「もう二度とこんなふうにカメラの前に立つことはないと思っていた」──『クウネル』(マガジンハウス刊)9月号から新連載「伝説のおしゃれミューズ」をスタートさせた小林麻美(62才)は、そんな思いを口にしているという。
25年ぶりに私たちの目の前に現れた彼女は、167cmという長身に華奢なスタイル、そして柔らかいウエーブのかかった黒髪。あの頃の面影を残しながらも、確かな時間を重ねてきたからであろう、いっそう上品なカッコ良さをまとっていた。
小林麻美は1970年、文化学院在学中に『ライオン』のCMで芸能界デビュー。その後、モデル、女優、エッセイスト、歌手、詩人、写真家などと、なんでもこなす多才の人だった。当時の彼女を知るスポーツ紙記者が振りかえる。

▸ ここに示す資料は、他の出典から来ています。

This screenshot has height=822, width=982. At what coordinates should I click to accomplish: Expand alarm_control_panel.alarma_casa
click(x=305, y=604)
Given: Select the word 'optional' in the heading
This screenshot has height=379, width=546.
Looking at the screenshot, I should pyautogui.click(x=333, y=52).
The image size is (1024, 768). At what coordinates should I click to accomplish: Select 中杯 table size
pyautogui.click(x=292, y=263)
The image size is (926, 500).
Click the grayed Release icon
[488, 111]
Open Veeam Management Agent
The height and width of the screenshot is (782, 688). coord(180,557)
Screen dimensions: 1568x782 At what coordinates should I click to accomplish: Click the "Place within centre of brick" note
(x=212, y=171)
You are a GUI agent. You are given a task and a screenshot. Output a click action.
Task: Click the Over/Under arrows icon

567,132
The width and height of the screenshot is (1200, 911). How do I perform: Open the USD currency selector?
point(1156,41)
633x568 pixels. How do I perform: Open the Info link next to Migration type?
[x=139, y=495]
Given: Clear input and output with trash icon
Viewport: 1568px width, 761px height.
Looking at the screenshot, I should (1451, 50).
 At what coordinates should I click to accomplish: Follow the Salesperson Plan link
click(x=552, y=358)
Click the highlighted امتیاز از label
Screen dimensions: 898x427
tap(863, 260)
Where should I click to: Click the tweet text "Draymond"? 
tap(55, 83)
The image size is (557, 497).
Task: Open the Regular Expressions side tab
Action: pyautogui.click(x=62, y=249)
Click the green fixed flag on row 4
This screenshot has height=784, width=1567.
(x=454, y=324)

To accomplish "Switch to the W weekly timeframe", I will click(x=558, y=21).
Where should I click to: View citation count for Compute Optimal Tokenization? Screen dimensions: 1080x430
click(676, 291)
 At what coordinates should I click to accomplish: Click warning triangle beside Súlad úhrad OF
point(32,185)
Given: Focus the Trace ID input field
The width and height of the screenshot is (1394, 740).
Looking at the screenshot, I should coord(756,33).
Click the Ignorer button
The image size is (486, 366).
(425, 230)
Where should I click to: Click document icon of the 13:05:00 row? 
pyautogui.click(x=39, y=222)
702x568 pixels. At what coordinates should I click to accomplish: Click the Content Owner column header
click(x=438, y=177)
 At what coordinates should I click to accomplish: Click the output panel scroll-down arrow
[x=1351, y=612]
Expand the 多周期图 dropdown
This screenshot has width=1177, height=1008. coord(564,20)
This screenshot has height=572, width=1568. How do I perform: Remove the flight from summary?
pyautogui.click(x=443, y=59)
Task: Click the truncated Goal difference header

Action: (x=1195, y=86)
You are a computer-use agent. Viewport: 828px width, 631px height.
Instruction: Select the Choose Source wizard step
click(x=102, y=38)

「きらびやかではないけれど、いつもどこかでキラめいていたという印象の、特別な存在感でしたね。大原麗子が“少し愛して、なが~く愛して”で男性たちのイイ女の代名詞だったのが1970年代後半から1980年代にかけて。その大原さんに代わって新たなイイ女の代名詞になっていったのが小林さんでした」
ワイドショー関係者が言う。
「1980年代は、“ファッショナブル”という言葉を聞いて10人に8人が小林さんを頭に思い描いていたと思います。それでいて、神経性胃潰瘍で休養したりする時期もあるんですが、華奢なスタイルもあって、思わず支えたくなるような、どこか寂しげで儚げな繊細な雰囲気がありました。私の周りの男たちは、“小林麻美っていいよな”って話題をよくしてましたね」
1984年に小林の旧友、松任谷由実(62才)が日本語歌詞をつけたカバー曲『雨音はショパンの調べ』が大ヒット。さらにアルバム『CRYPTOGRAPH~愛の暗号』で第26回日本レコード大賞優秀アルバム賞を受賞した。そして1988年、最初で最後の日本武道館コンサートを開催し伝説となった。